Moving from an Agency to In-House? Here’s What You Need to Know

Moving from an Agency to In-House Here’s What You Need to Know

Whether you are currently working at an agency or if you are part of a small in-house team, there are vast differences between the two. Heads up: the purpose of this blog post is not to say that either working at an agency or working in-house on the client side is better than the other, rather we want to give you the differences between both, the pros, cons, and some traits that can help you decipher which may be the best fit for you.

Knowing your client

One of the main differentiators between working for an agency rather than in-house is who your client is. When working in-house, you know everything about the company, from each department to the day to day office life of that company, all products or brands, if it’s an umbrella company, and more. Working for an agency provides a different outlook, as the brands are your clients. Depending on the size of the agency, each team can be working on around 6 to 10 clients on average. Rather than working with the same brand daily, your focus client can continuously rotate in and out depending on the contract and needs from the agency.  While this allows for more variety day-to-day, it may also restrict you from fully knowing everything there is to know about the company or brand.

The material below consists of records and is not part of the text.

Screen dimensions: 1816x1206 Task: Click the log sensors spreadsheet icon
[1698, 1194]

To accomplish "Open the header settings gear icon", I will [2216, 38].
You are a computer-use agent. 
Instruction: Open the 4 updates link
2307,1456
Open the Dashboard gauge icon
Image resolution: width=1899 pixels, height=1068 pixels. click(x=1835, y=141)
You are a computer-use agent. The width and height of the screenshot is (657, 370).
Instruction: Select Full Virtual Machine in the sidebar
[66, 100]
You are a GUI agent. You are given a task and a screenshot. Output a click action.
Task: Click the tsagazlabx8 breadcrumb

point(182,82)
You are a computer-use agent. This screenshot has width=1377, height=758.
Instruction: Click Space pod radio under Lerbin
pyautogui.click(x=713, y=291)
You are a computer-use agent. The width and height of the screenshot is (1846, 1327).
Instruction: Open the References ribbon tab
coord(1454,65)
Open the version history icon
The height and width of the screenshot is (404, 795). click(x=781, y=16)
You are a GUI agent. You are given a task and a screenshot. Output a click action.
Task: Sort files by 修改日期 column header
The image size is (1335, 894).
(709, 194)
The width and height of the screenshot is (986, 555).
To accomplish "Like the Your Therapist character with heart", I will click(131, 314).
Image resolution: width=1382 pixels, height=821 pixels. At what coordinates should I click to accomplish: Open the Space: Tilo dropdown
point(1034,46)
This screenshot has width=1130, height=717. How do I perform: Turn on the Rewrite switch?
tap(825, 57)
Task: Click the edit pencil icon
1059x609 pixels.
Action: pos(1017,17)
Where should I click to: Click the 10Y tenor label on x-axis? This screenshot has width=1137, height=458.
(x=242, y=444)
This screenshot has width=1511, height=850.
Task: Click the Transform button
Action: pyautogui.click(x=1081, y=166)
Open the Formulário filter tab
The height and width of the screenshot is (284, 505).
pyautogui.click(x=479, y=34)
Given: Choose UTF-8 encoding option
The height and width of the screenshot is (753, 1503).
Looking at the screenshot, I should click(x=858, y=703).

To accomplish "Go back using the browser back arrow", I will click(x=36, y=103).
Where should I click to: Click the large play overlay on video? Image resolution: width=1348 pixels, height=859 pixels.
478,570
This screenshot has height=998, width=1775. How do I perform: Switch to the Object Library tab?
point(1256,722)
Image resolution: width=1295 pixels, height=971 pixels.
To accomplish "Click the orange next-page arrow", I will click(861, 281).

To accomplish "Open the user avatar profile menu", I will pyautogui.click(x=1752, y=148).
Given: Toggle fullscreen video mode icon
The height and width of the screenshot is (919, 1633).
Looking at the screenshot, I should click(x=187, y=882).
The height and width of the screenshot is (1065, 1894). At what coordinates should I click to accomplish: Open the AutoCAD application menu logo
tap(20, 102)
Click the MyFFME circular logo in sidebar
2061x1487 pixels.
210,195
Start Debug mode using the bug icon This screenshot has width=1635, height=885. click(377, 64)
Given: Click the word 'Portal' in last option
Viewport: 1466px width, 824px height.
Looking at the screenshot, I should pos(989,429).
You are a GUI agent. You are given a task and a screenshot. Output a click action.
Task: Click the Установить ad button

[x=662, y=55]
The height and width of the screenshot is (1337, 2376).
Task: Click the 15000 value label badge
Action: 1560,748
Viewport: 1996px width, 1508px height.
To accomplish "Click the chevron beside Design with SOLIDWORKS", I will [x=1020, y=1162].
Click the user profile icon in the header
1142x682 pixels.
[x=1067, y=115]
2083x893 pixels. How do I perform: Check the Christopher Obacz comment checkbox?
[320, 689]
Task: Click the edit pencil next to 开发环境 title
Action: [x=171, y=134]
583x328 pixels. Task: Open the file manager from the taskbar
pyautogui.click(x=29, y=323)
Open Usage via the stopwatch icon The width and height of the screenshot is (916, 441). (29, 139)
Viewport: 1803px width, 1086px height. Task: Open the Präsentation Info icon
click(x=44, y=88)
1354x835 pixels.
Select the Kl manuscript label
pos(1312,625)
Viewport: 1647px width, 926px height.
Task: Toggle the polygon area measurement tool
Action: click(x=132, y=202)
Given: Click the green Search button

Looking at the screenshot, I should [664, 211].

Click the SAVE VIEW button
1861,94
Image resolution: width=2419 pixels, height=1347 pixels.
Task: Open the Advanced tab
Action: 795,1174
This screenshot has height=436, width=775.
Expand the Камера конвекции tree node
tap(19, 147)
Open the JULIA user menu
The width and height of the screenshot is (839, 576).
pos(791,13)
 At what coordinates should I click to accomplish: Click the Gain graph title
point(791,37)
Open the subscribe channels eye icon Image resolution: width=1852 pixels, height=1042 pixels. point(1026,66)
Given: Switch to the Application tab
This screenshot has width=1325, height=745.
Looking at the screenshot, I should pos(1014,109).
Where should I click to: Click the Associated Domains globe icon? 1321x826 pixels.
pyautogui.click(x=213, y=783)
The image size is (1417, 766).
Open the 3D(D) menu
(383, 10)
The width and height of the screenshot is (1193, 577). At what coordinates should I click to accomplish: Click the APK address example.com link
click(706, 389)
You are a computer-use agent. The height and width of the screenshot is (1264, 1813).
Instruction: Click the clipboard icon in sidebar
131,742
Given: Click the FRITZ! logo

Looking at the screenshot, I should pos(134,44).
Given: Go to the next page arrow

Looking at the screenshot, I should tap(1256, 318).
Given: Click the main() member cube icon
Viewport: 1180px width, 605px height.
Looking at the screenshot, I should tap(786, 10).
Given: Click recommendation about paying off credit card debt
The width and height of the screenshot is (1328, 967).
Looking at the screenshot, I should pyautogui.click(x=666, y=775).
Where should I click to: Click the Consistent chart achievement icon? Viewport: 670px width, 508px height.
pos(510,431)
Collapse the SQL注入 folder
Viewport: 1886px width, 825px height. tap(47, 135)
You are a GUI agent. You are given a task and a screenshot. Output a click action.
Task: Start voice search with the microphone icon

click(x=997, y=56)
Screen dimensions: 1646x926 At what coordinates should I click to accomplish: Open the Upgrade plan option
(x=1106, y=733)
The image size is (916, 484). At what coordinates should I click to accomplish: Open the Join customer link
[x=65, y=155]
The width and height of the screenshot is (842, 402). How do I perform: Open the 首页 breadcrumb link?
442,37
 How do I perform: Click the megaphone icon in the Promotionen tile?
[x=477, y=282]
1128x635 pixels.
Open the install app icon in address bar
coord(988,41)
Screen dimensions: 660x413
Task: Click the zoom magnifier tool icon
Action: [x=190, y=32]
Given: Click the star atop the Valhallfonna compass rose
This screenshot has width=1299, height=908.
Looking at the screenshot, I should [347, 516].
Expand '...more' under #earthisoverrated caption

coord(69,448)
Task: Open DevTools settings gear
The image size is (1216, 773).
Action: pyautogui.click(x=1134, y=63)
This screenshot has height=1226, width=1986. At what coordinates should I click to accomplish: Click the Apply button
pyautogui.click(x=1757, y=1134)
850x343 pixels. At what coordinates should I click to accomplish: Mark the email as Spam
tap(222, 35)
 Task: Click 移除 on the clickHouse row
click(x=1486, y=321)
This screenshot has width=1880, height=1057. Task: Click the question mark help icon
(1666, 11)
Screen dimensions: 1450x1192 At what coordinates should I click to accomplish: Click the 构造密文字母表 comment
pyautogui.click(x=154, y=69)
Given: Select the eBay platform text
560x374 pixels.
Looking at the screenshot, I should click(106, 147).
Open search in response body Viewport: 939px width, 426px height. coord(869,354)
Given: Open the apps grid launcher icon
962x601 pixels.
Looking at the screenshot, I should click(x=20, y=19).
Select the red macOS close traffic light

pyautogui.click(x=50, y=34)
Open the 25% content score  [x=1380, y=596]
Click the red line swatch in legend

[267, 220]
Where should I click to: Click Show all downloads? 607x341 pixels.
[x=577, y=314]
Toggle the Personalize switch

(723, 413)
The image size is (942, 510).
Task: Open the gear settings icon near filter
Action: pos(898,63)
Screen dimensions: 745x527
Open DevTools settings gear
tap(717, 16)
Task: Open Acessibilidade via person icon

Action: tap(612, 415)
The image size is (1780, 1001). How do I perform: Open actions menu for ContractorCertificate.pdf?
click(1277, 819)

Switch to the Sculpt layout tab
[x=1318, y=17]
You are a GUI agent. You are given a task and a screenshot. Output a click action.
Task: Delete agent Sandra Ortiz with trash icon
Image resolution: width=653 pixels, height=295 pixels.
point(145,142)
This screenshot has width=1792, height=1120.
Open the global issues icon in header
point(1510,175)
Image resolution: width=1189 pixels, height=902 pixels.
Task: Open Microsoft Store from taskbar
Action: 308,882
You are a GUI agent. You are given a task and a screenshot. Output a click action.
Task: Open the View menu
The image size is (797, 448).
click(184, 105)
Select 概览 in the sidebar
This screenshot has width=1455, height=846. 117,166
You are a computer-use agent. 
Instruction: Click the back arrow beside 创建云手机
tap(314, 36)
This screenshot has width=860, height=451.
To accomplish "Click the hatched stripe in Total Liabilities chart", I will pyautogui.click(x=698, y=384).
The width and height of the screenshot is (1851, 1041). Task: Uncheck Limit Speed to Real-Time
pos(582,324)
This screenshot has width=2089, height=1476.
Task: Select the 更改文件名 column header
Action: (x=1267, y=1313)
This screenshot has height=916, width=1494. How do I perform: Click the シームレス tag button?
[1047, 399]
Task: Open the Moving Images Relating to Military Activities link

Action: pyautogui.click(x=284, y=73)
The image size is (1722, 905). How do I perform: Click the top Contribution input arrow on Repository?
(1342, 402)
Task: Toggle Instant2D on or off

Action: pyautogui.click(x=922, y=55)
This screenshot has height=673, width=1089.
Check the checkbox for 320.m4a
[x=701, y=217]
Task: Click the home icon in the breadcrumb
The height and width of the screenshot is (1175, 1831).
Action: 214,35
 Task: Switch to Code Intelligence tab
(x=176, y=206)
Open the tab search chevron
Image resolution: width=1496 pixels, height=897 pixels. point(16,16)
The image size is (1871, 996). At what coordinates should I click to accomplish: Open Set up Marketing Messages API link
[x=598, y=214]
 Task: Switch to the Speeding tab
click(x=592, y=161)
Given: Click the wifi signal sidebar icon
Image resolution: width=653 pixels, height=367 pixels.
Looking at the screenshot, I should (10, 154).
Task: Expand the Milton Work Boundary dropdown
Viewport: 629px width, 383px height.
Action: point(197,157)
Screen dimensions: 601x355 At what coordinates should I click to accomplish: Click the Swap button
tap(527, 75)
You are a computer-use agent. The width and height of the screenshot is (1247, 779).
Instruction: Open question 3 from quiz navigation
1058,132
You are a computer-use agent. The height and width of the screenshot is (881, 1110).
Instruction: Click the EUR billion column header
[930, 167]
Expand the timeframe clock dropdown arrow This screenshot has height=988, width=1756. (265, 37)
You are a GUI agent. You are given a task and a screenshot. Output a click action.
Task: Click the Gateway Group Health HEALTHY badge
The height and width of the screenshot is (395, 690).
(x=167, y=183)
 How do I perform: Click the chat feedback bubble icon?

Keeping up with the clientele

If you are new in your field and don’t know the specific type of brand or industry you want to work for yet, an agency will provide you the opportunity to work with many different companies and on many different campaigns. Agencies can provide a great perspective on various industries and allow you to gain experience working on different strategies. Agency tasks tend to be more specific as there is usually a dedicated person assigned to each element of a campaign. When you’re in-house you may have the opportunity to wear multiple hats. When working at an agency your hours tend to be based on the campaign you’re working on and what stage it’s in because you’re always looking to win and keep clients. This might mean pulling long hours one week, and fewer hours the next. The schedule working in-house tends to be a bit more consistent but can still vary depending on the company/position.

Getting the experience

If you know exactly what industry or type of office culture you work best in, the agency vs client debate may not be one that you wrangle with. The good news is you don’t have to be married to the agency or client side. Many agencies look for candidates with in-house experience and vice versa. At the end of the day, neither agency nor client side is better nor worse, just different. Just as working with an agency over having an in-house team may be better for a specific brand or company, it all depends on what you as a job seeker are looking for in your day to day tasks, company culture, and brand.